------ GIVEN RECORDS

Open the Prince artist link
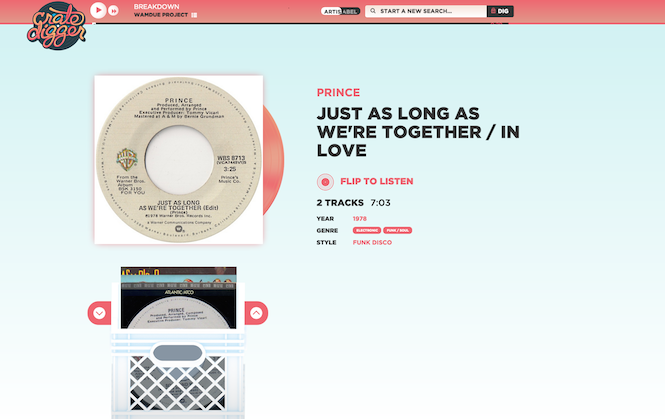This screenshot has height=419, width=665. pos(338,92)
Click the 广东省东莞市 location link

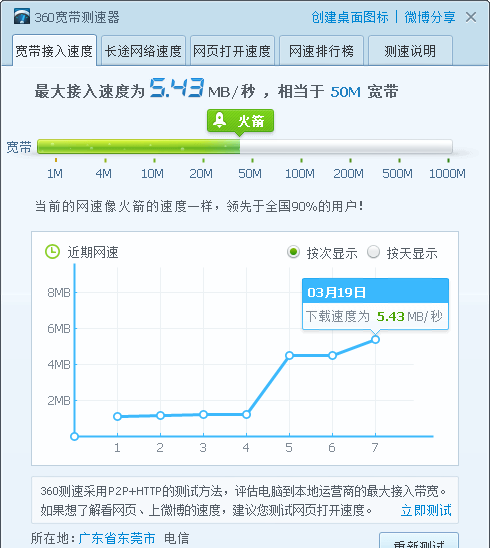(117, 538)
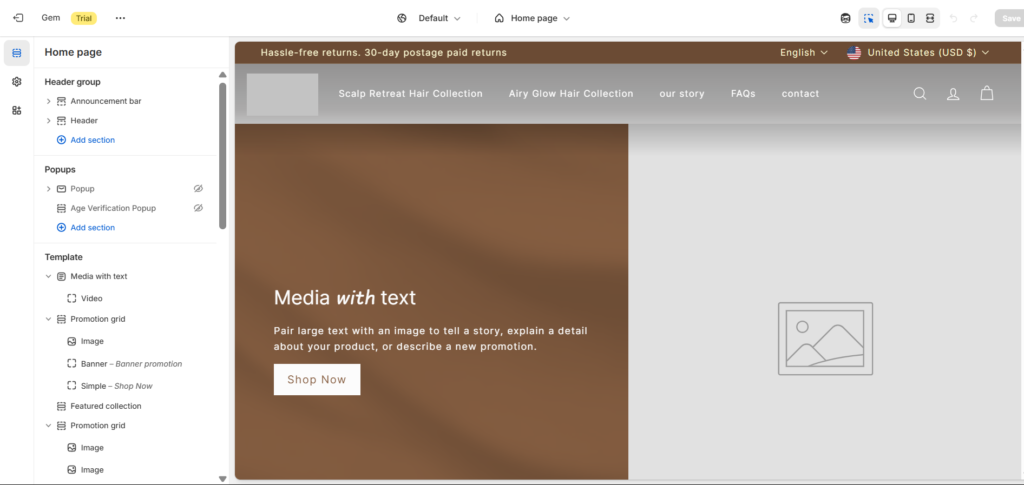1024x485 pixels.
Task: Click the exit editor icon
Action: (x=18, y=18)
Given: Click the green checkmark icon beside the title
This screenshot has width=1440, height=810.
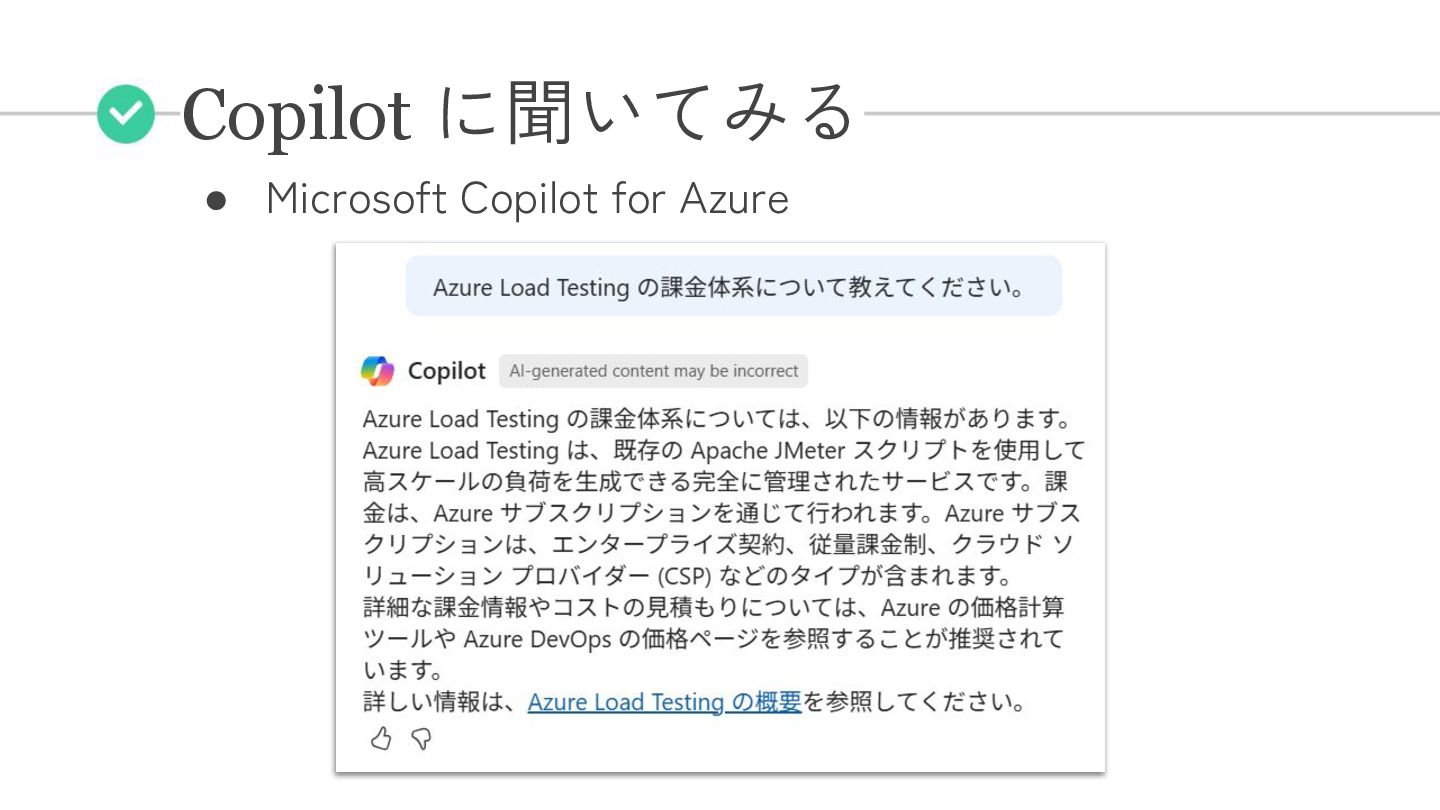Looking at the screenshot, I should 126,114.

------------

**WHAT YOU SHOULD DO**
These entries are to be printed again word for word, except for the pictures.

**RESPONSE TO THE EXERCISE**
Open the Prince artist link
This screenshot has height=419, width=665. pos(338,92)
Click the 广东省东莞市 location link

(117, 538)
1024x485 pixels.
Task: Click the exit editor icon
Action: (x=18, y=18)
Given: Click the green checkmark icon beside the title
This screenshot has width=1440, height=810.
Looking at the screenshot, I should 126,114.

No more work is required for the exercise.